It was where C and I spent countless summer nights, talking until dawn so that we could sleep the day away and do it all over again.

It was where I filled out my application for Youth Rush 2006-- my ticket out of my tense circumstances.

It was where I practiced my part for a choir piece- the only class I cared about enough to attend.

It was where my mom and I were sitting, smoking cigarettes during an interlude in the evening round of life buzzing away behind the sliding glass door. We laughed and joked, swapped stories and small talk... all so inconsequential.
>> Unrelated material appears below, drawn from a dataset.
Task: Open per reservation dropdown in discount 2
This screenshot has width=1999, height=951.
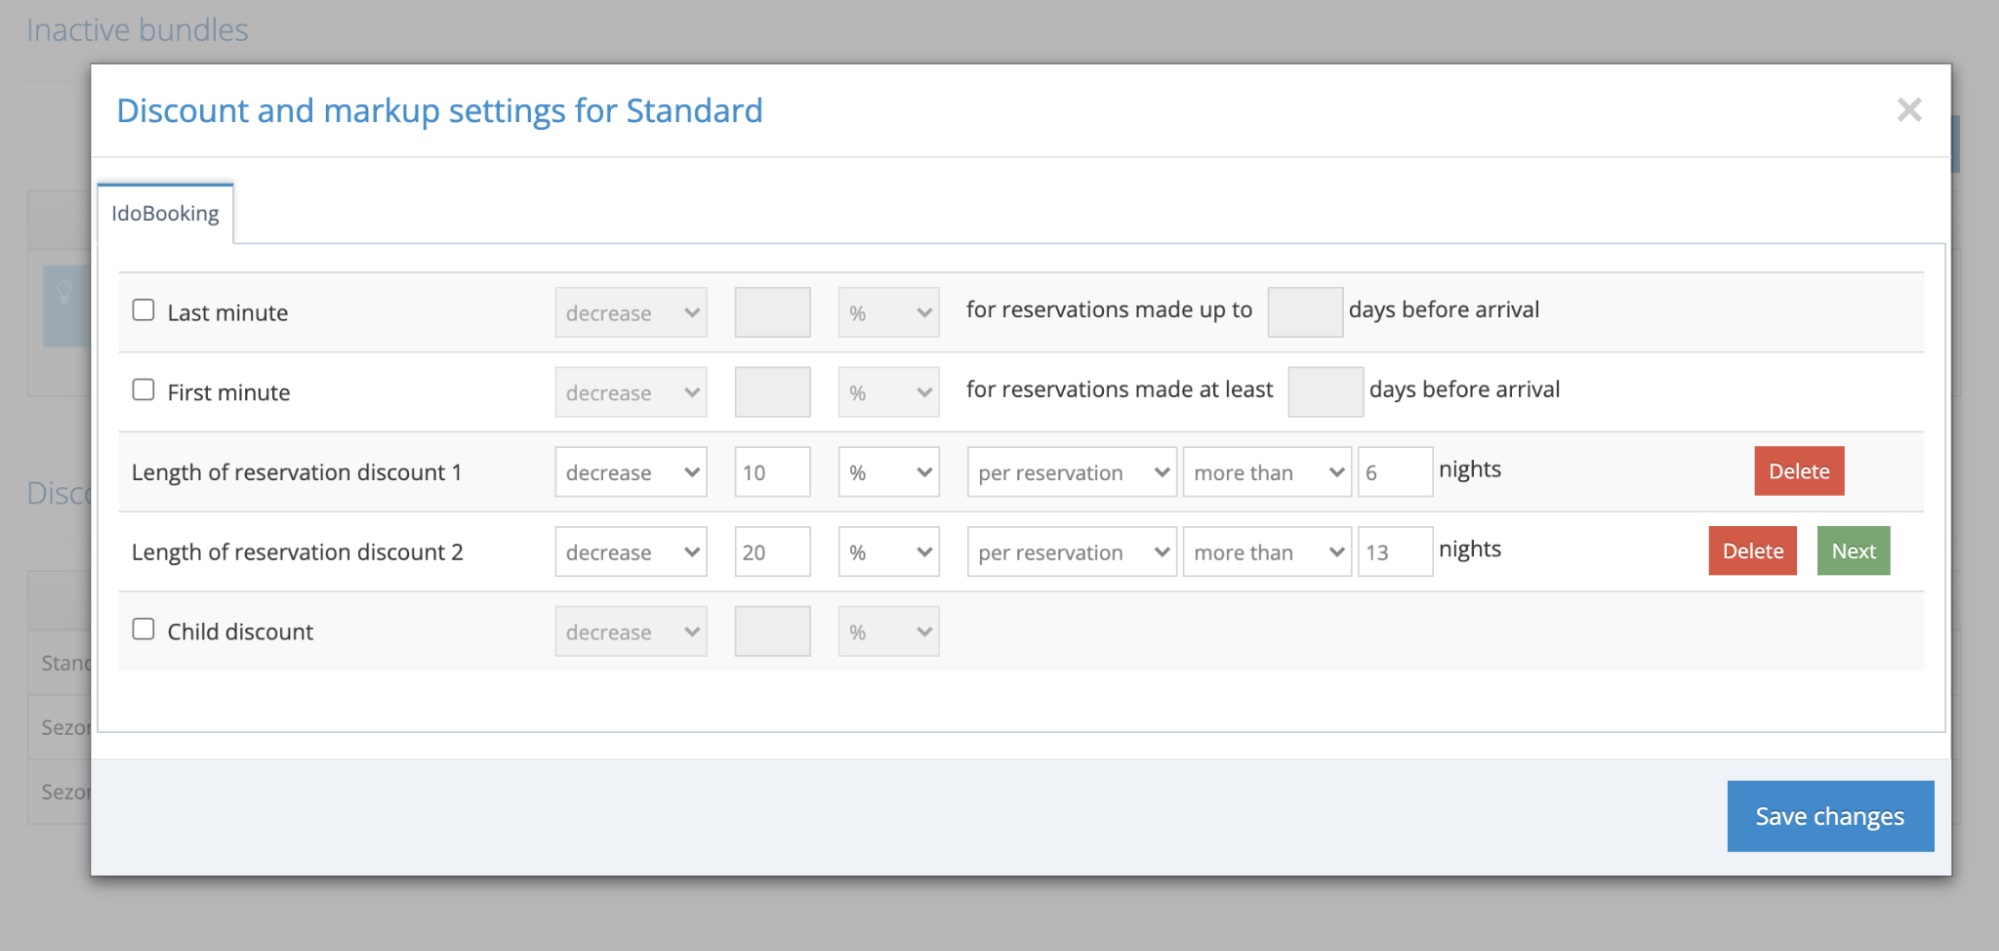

She stubbed out the last shreds of smoldering tobacco, rose, and moved towards the door.

Suddenly, out of the blackness of the sky above, I knew- I had to tell her.
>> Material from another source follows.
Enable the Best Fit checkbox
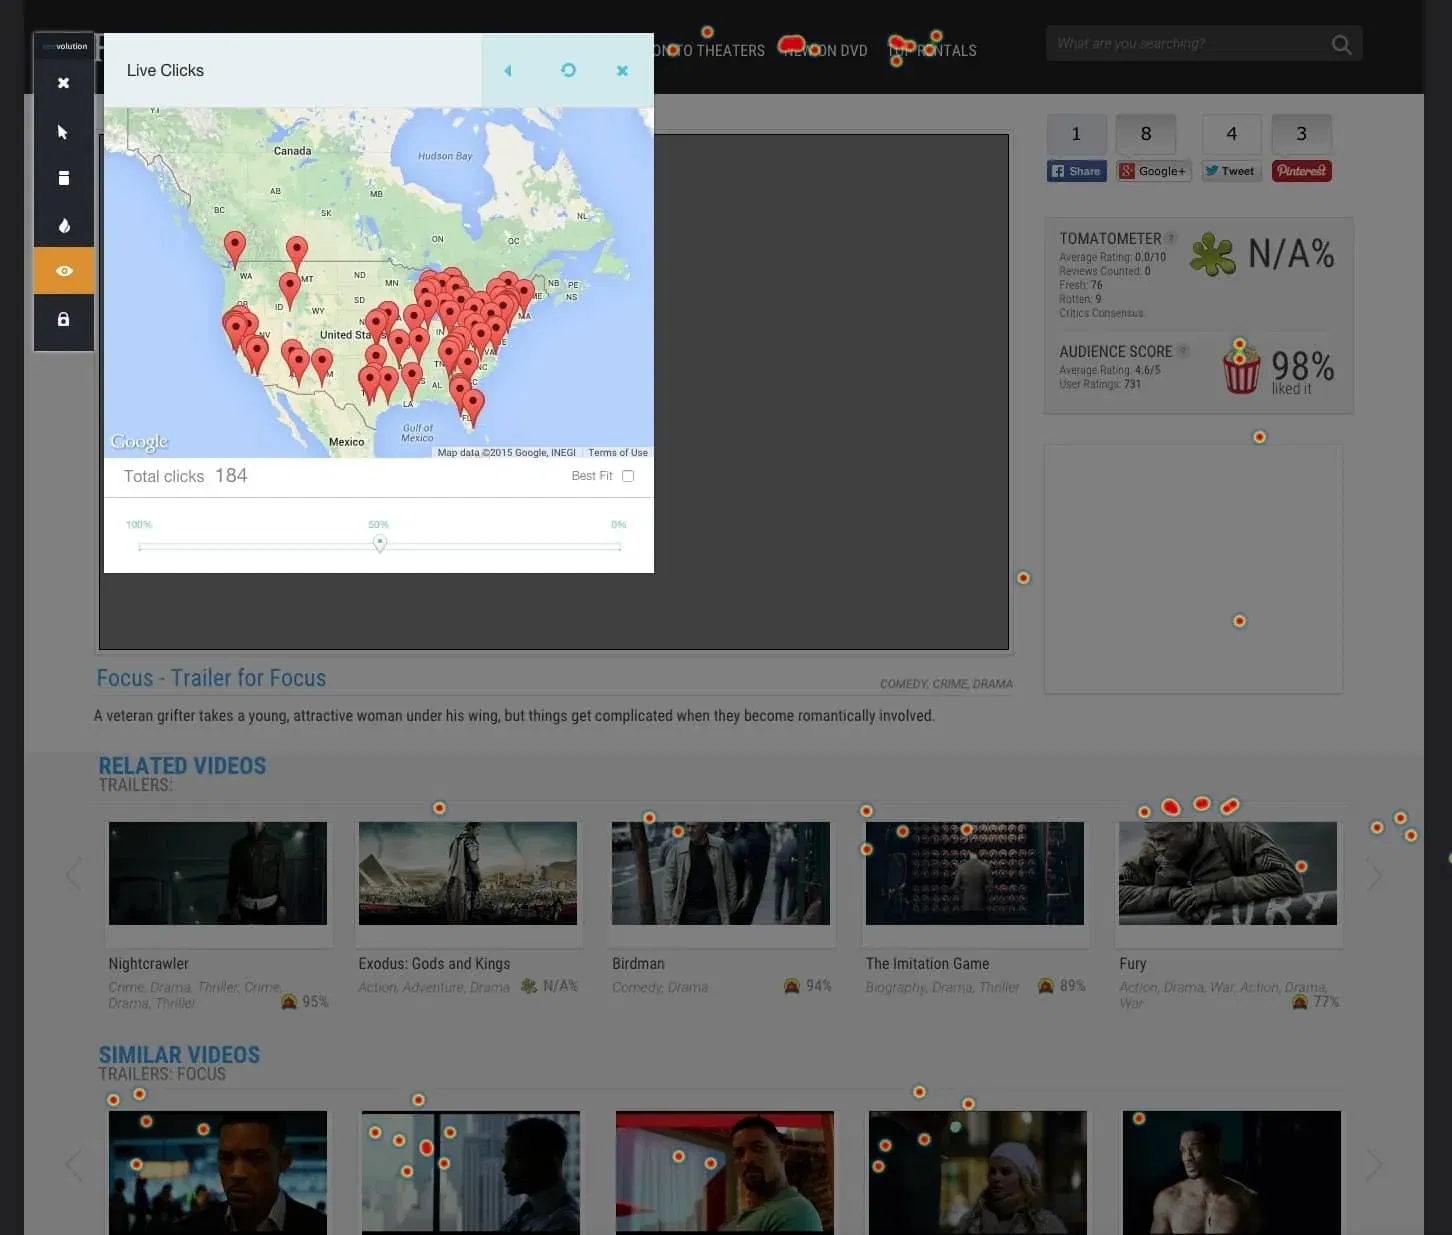 [628, 476]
What? Why? Where did this come from? Why does it even matter? It was so long ago... who cares? Just leave well enough alone.

I wasn't so much concerned with her response as I was with the reason for this sudden, irresistible urge to vomit out my deepest, darkest secret.

"Mom, wait... I, uh... I need to tell you something. Something big."

My hands shook. I lit another cigarette, despite the fact that I'd finished my last one mere moments before.

"Mom... um... well... what I need to tell you is that, uh... well... G... he, uh... he molested me. When I was a kid."

Those few words... and my life would not be the same.

"He WHAT?!"

Anger. Not directed at me, but at him. Instantaneously. She leapt to my defense like a lioness protecting her cubs.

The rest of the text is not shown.